- **Try it**: The required result is one figure, the count of lines below with the string "computer" in them.

- **Source records**:

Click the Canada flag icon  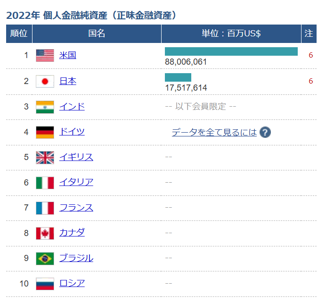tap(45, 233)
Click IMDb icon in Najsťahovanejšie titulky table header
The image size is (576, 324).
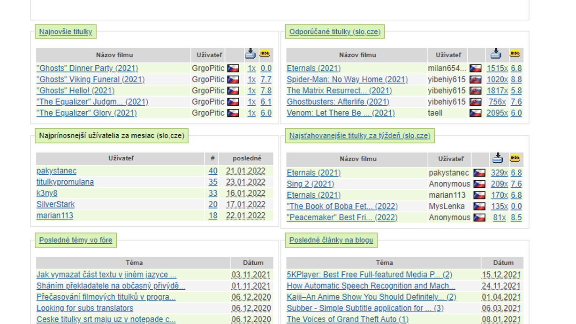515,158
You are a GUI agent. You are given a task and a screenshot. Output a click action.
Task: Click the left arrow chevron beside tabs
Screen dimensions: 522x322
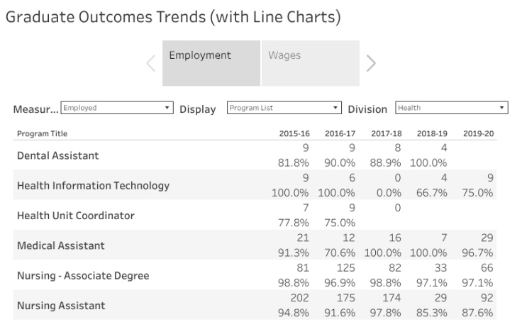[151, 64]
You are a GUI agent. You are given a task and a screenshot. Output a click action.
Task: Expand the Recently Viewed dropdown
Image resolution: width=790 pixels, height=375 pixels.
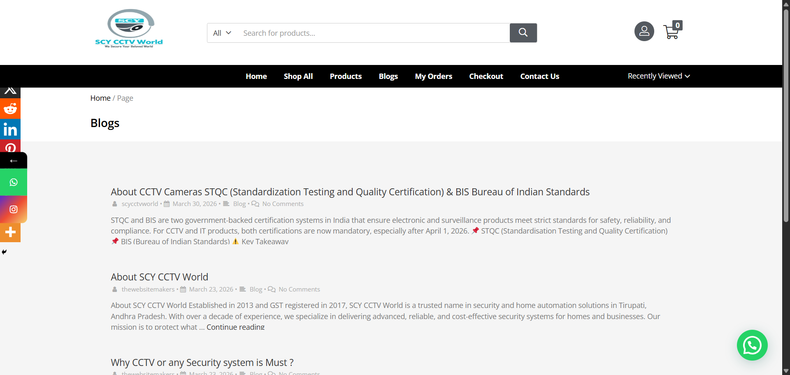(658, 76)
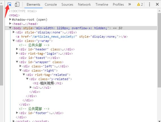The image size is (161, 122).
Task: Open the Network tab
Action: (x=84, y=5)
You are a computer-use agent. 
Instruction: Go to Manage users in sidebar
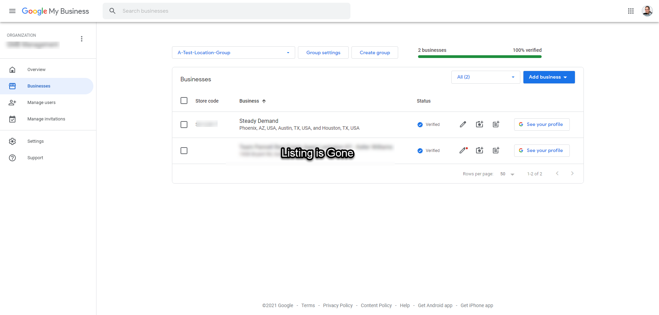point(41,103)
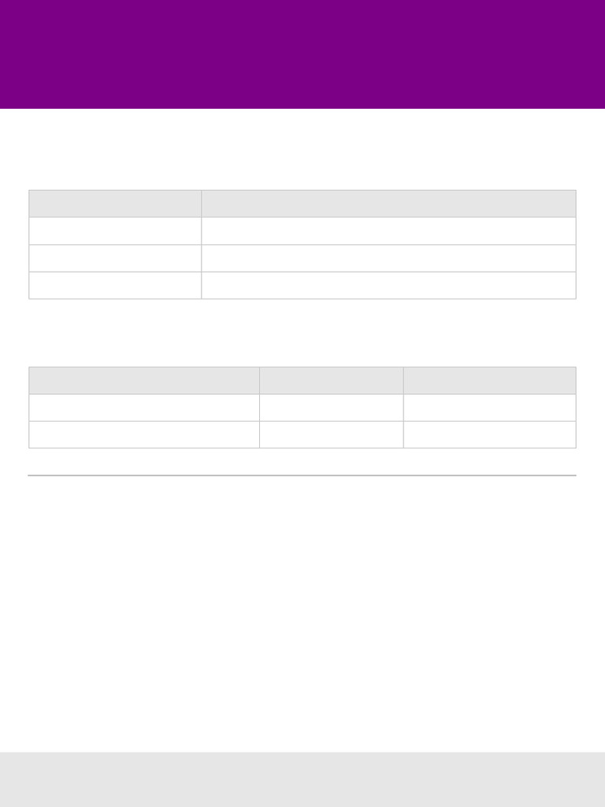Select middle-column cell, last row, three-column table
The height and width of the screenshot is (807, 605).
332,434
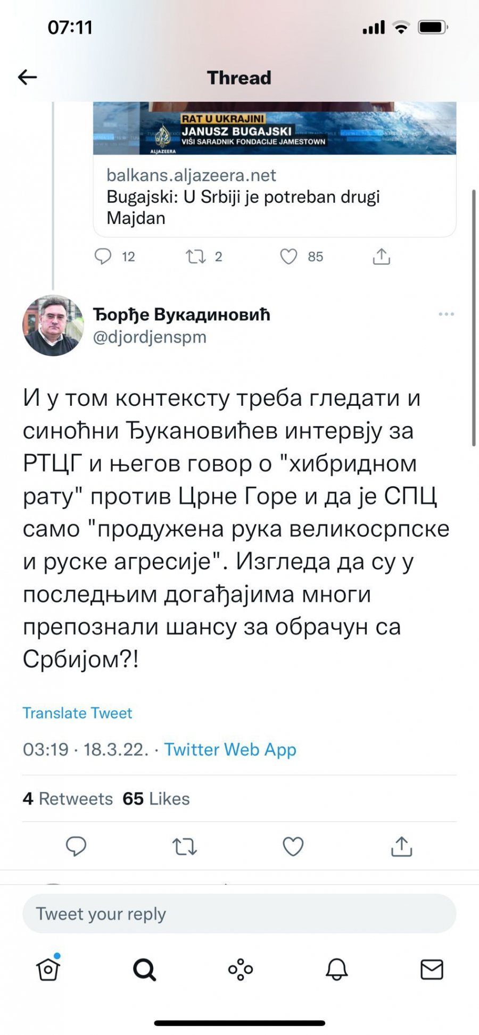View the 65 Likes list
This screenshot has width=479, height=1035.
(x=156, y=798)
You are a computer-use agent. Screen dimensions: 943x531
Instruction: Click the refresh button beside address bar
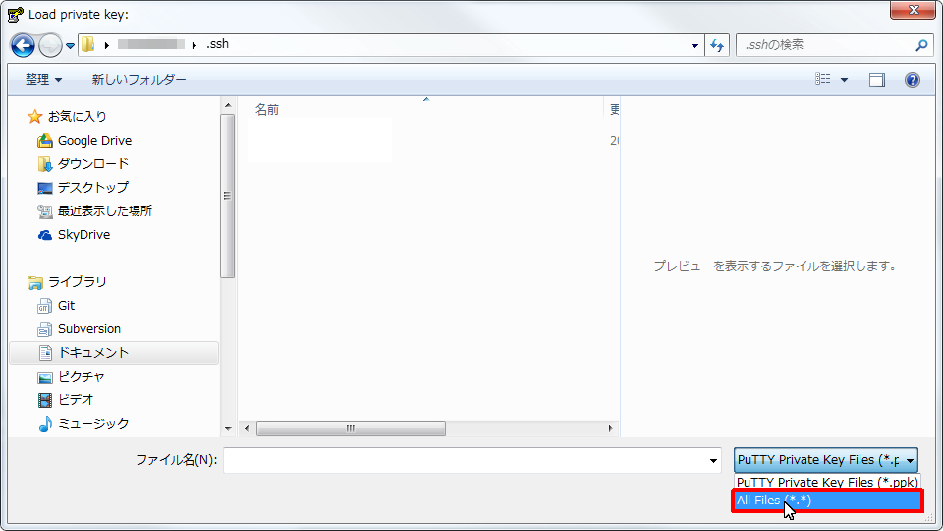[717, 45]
==
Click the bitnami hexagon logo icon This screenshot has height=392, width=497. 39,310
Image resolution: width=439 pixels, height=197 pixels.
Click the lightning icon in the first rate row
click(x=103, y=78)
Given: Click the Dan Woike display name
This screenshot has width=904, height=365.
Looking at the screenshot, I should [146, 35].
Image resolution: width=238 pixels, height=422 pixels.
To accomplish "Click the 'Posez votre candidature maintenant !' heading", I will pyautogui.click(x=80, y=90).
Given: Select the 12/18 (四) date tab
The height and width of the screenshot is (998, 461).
---
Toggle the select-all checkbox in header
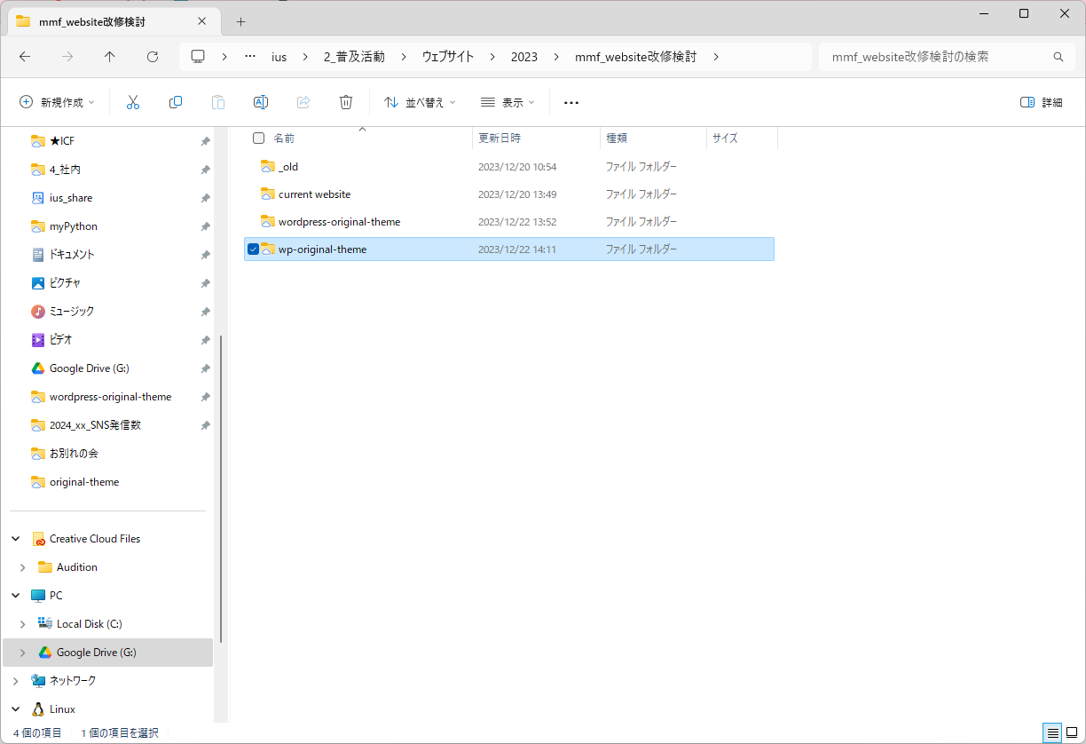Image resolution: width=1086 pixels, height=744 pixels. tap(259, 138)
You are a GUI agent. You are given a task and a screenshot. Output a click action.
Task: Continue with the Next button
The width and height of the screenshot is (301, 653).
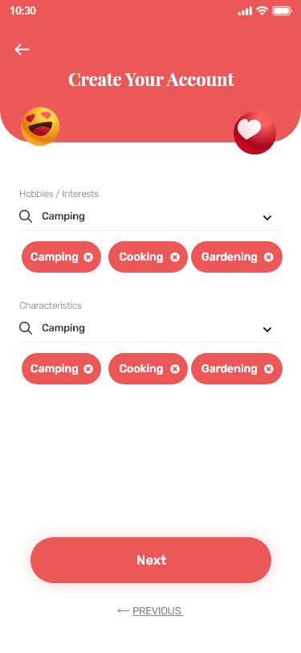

- **Solution for this exercise**: 2